Mandatory Viewing for Potential Enlistees

By Dave Kettenhofen (Reviewer)

[Printer-Friendly Version]

Sir! No Sir!
Directed by David Zeiger
(Displaced Films, 2006)
www.sirnosir.com
www.vvaw.org/store


Wow, this film must be subversive! How dare anyone challenge the popular, ongoing efforts to rewrite the history of the Vietnam War? Writer, producer, and director David Zeiger does just that. He has put together a comprehensive, tightly woven look at the GI resistance to the war, and one that doesn't cast the dissenting soldiers as traitors.

Most of those who came to resist the war effort were disillusioned young people who initially felt they were doing the right thing. Donald Duncan, ex-Green Beret, sets the tone early on by stating, "I was really proud of what I thought I was doing. The problem I had was realizing what I was doing was not good. I was doing it right, but I wasn't doing right." What many troops experienced or witnessed forced them to follow their consciences and take stances against the war. There were others who came to this realization even before going to Vietnam. All are portrayed here.

Dave Cline, after relating a very traumatic combat experience, says, "When you just went through an experience of that nature, and you find out that it's all lies, and that it's lying to the American people, and your silence means that you're part of keeping that lie going, I couldn't stop. I mean, I couldn't be silent. You know, I felt that I had a responsibility to my friends and the country in general and to the Vietnamese." Many returning soldiers, like Cline, went on to educate new recruits to the reality of the war. They took part in rap sessions at the coffeehouses located outside military installations and published underground newspapers. Through these and other efforts, the GI resistance rapidly expanded to installations throughout the world.

The film touches all the bases. It covers the prosecution of those who refused to go to Vietnam, the deserters, the jail inmate rebellions, fraggings, mutinies, GI coffeehouses, underground newspapers, Jane Fonda's FTA tours, VVAW's Winter Soldier Investigation and Dewey Canyon III, the black soldiers' solidarity movement, general insubordination, and more. Various landmark events are highlighted as the war resistance grows larger and more powerful through the years. Also shown is the government's reaction and often violent response to the movement. This history has been largely ignored. Commenting on the foggy memory of many historians for events of this period, Jerry Lembcke says, "This is an important piece we're talking about. How memory about the war has been rewritten, has been reconstructed. This is gone. This has been erased. This has been displaced."
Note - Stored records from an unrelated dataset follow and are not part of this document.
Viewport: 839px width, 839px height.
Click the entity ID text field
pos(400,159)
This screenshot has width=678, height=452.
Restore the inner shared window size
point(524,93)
Zeiger's award-winning documentary is a collection of film and photos from Vietnam and other locales interspersed with present-day interviews of veterans who were part of the antiwar movement. The editing job is wonderful; the film flows effortlessly and is never boring. Though not stated, this film draws very obvious parallels to the war in Iraq and the growing GI and veteran resistance to it. A powerful counter-recruiting tool, this movie should be mandatory for anyone considering a venture into the military ranks.

Also included on this DVD is a largely animated short, the Ruckus Society's Punk Ass Crusade. It is a counter-recruiting video that compares statistical data from the Vietnam and Iraq wars, urging us to "starve the beast," with great hip-hop accompaniment by the Coup.


Dave Kettenhofen is a Vietnam veteran (1970–71), a VVAW national coordinator, and a member of the Milwaukee chapter of VVAW.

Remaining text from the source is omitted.